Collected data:
- - - - - - -

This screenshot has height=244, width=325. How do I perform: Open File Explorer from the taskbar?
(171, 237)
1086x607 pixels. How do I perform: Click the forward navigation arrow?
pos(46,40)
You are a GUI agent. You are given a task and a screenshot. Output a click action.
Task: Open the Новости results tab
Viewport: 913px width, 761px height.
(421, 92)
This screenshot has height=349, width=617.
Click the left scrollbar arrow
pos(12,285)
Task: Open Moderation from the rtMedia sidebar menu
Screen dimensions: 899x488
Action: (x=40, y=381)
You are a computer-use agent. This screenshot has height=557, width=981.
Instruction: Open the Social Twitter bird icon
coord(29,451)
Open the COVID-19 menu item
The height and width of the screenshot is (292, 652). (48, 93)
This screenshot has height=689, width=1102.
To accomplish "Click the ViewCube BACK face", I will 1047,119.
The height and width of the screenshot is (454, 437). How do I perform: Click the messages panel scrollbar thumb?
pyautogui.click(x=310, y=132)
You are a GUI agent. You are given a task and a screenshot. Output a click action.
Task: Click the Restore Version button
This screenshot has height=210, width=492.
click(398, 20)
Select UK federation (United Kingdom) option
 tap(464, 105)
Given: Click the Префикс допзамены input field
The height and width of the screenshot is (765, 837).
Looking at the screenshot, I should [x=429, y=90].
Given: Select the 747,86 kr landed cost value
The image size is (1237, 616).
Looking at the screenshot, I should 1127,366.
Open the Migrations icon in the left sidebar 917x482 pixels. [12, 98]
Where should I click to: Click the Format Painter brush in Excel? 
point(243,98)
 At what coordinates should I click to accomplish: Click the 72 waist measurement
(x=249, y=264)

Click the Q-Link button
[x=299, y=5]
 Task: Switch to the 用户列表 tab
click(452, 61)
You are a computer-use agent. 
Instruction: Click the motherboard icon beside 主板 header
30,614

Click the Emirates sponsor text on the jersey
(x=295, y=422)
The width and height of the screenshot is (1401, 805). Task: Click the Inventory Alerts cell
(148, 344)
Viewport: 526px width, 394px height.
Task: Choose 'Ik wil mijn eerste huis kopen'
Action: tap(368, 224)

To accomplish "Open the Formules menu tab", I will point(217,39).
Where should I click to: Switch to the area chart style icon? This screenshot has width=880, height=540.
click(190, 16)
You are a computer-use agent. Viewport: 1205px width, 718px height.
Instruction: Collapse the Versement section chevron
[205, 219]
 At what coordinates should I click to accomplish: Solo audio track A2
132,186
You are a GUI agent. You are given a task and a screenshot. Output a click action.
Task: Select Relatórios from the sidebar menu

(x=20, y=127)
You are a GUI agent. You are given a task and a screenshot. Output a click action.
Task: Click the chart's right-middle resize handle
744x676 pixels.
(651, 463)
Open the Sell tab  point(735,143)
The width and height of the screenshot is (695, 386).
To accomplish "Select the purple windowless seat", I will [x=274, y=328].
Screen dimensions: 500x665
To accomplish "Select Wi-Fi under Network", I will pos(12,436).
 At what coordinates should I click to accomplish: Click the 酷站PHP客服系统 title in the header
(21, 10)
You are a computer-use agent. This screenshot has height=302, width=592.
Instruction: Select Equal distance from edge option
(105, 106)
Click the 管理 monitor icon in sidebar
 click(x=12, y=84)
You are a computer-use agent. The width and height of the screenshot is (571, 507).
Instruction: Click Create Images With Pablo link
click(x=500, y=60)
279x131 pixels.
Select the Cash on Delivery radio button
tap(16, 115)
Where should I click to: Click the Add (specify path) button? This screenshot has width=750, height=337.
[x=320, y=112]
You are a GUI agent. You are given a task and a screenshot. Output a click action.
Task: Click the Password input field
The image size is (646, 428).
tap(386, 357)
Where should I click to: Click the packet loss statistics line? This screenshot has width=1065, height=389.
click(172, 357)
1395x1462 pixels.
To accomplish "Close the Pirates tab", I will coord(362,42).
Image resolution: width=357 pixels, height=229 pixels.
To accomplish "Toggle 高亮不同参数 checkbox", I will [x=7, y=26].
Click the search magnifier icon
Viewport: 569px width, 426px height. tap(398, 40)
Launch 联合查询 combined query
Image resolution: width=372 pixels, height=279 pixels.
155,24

- - - - - - -

What you are asked to do: In the entries above, find each line with the string "computer" and copy it.

Result:
You are a computer-use agent. This screenshot has height=557, width=981.
You are a computer-use agent. 
You are a computer-use agent. Viewport: 1205px width, 718px height.
You are a computer-use agent. This screenshot has height=302, width=592.
You are a computer-use agent. The width and height of the screenshot is (571, 507).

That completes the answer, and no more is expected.